- **THE TASK**: Only the lines from the one containing "How do I perform: Click" to the end of the data should be copied, exactly and without pictures.

┌─ RECORDS SUPPLIED

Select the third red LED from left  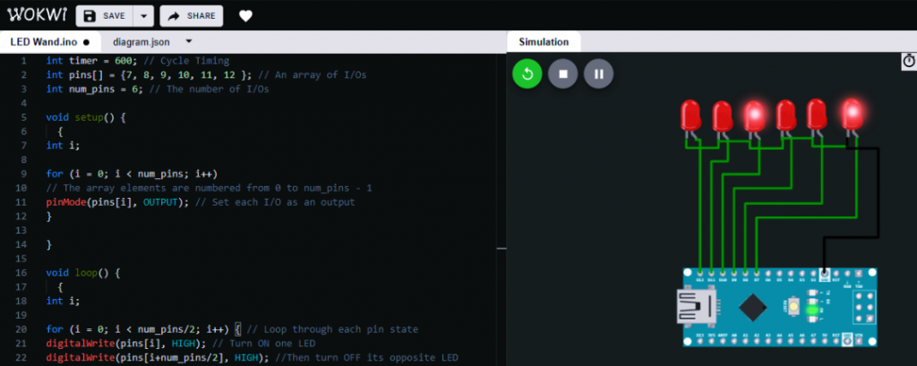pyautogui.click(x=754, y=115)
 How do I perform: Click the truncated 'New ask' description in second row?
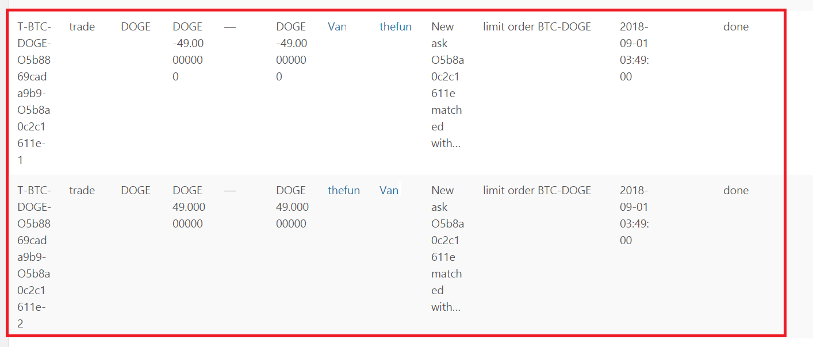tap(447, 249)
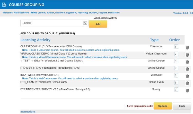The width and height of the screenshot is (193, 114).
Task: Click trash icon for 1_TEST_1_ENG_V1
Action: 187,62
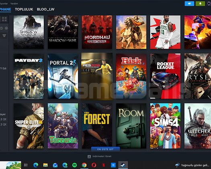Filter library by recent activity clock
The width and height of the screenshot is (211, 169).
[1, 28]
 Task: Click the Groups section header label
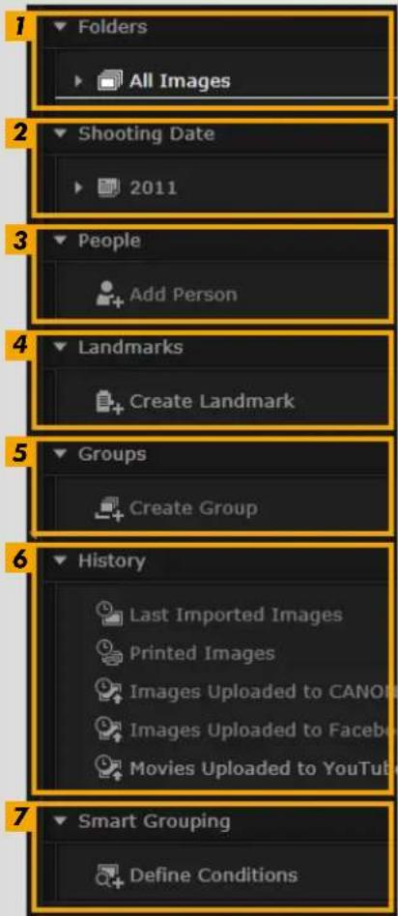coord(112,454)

└─

- **RESULT OF THE EXERCISE**:
 How do I perform: Click the truncated 'New ask' description in second row?
tap(447, 249)
The width and height of the screenshot is (193, 114).
Task: Click trash icon for 1_TEST_1_ENG_V1
Action: 187,62
Filter library by recent activity clock
The width and height of the screenshot is (211, 169).
[1, 28]
 Task: Click the Groups section header label
coord(112,454)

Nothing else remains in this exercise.